Monday, May 7, 2012

All is fair in (Facebook) Love & War



This past week I personally experienced for the first time the power of Facebook and what all the debate is about, the claims that it is making us anxious, and in fact, in spite of all of our "friends", lonelier.


We have come to believe that Facebook is a barometer of how well we are doing in life as far as our popularity and desirableness go. We add friends to our page like the Tanning Mom adds hours of time to her tanning booth. Many more than we need. The term "friend" takes on a new definition. These friends are not necessarily the friends we would invite out to dinner, to our daughter's baby shower, to our son's wedding, well in fact, most wouldn't even merit an annual birthday or Christmas card. They are friends in name only.

We post photos that show us happy, enjoying life, adventurous, making sure we are the envy of our "1546" friends. Checking back frequently on our status to see how many have "liked" the photos, how many great comments we have received. And if in those comments we find remarks like, "you look great", "you have never looked better", or "way to go!", we now feel complete, we can sleep much better. It is our new modern day version of being loved.

I joined Facebook in 2009 at the urging of my daughter. She is in a band and would post photos and show updates. "Go on Facebook Mom." And so I did. Adding a few friends as the requests would come in, but I never went looking for friends to add. I admit I do love Facebook for the mere fact that I can stay in contact with past connections that I really want to stay connected with. For example, my lovely and adorable exchange student that lived with us in the early 2000's, now back in her homeland Germany, I can keep up with her. I love that. If it wasn't for Facebook I am sure the emails, written letters and phone calls would be few and far between. What I don't love is the friends who are not friends. I guess if you are using it as a business networking site, you should have many many friends to communicate with, advertise with, keep abreast of what you are doing. But true friends? Do I really want everyone to know where I am at this weekend, where I had dinner, what my thoughts are about Amanda Bynes and the trouble she has found herself in? I think not.
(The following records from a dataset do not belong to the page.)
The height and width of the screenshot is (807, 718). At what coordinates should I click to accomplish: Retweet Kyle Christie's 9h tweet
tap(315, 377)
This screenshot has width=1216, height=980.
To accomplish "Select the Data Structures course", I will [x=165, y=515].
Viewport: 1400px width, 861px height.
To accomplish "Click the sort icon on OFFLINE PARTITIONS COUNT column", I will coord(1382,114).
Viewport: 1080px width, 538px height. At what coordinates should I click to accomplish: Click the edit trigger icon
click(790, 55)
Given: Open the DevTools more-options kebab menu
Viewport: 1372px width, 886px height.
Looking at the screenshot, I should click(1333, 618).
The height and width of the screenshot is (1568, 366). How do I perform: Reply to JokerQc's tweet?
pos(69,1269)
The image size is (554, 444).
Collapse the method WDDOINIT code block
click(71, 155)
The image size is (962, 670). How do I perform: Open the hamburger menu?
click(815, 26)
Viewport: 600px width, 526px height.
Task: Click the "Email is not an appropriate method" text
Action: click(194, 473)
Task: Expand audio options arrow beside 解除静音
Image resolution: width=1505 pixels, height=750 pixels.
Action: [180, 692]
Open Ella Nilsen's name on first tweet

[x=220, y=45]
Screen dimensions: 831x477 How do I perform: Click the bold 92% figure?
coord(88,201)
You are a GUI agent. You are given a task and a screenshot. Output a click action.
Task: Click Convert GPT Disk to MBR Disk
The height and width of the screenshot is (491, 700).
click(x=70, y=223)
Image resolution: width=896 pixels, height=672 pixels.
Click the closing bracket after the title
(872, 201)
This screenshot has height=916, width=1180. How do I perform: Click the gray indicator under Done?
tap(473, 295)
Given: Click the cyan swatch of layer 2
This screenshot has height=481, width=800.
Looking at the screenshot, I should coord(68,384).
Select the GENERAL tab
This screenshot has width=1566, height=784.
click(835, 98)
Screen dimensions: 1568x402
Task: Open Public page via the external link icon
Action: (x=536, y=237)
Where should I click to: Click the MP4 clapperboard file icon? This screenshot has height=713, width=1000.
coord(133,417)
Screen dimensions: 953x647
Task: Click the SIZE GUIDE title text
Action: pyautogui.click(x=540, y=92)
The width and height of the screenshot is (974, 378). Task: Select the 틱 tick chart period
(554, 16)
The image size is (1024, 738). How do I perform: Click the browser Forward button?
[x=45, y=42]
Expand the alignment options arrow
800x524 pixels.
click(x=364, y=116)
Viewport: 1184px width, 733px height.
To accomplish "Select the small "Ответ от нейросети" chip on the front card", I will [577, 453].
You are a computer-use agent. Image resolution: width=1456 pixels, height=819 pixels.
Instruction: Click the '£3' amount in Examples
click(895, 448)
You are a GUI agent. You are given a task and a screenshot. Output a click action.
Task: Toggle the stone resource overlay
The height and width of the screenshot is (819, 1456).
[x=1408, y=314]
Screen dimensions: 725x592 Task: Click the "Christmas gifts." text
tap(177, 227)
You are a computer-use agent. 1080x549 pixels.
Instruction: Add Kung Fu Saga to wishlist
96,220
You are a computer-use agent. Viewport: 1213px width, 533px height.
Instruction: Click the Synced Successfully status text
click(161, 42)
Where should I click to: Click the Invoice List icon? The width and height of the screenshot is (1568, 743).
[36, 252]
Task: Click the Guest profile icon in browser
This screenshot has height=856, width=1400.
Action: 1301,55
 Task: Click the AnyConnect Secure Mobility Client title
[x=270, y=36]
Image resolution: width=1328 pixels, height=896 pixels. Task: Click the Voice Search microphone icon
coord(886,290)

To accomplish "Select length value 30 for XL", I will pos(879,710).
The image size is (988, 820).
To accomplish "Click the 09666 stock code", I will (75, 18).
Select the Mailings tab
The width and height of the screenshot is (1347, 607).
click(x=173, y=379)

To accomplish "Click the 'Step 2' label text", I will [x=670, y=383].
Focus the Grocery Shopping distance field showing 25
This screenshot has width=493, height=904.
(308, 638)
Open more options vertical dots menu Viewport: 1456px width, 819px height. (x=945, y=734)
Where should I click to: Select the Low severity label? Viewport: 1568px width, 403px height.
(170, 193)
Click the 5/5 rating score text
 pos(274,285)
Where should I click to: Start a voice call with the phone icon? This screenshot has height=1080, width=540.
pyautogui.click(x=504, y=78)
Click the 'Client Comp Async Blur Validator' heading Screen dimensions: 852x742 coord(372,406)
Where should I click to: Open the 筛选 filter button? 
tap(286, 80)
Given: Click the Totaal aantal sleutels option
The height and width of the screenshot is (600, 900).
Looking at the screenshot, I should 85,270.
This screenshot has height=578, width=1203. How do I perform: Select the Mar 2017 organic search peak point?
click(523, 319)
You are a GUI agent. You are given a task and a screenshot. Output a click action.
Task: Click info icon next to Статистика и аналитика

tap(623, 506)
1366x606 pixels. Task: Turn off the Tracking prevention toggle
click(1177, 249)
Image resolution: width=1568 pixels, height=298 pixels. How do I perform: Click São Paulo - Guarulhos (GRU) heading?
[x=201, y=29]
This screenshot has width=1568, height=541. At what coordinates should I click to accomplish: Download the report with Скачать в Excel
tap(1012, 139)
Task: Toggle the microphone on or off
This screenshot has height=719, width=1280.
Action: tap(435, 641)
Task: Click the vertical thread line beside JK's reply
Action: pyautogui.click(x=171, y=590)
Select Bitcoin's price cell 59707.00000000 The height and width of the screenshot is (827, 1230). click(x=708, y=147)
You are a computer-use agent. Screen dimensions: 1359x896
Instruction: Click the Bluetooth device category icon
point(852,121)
When Facebook is used properly it can be invaluable. Keeping up with real friends and distant family. But there are some of us who have taken advantage of this medium to provide us not only knowledge and entertainment but even "get back at cha" tactics. A good friend of mine recently told me she had been having Facebook wars with a semi-ex-boyfriend.  They are not quite over and not quite on, and yet they both seem to want the other to know that the other is doing just fine and dandy on their own. He will post where he is dining out, what events he will be attending and photos of friends and family. She will then turn around and make sure to post a photos of herself in situations where she is having a good time. Take that. It is similar to the combat sport of fencing, but photos and comments have replaced the bladed weapons. A large part of Facebook seems to be about one upmanship. I'm sorry, how old am I? How old are you?

But what I really noticed was how much I too, have come to rely on the pats on the back that Facebook can provide. On this recent landmark occasion (landmark is a stretch here), my birthday in late April, I woke to not one Happy Birthday message on my Facebook page. Ouch! Years before I had many happy birthday wishes before I had even woke up. They came from friends overseas, friends on the other coast. This birthday morning, nothing. There was a private message from my daughter, "Mom, I tried to post on your wall but you must have your privacy settings set so that no one can post on your page". I nearly panicked. What? We need to fix this STAT. How else will I know how loved I am, how thought of I am on this special day? Even surrounded by the people I really adore, my true friends on my birthday, I wanted more. I wanted to be recognized by all of these "friends" who would receive their daily Facebook reminder that it was MY birthday. Need to inflate the ego a bit. And even though it is lame, you know they only know it is your birthday because they got the notice, it still is validation of our existence, our importance. Yuck. This is scary.

By the time we had figured out that indeed my settings were set to private, I managed to rake in about 18 birthday greetings. Not great, not in the Facebook Hall of Fame scheme of things, but it was something. And in this world of dog eat dog, Facebook eat Myspace, that is saying something. I need to make sure that those settings are never set to private again. In fact, I might even go to the "find friends" app just so I can have an ample supply of likes, comments and birthday wishes. Thereby ensuring a future full of very Happy Birthdays to me.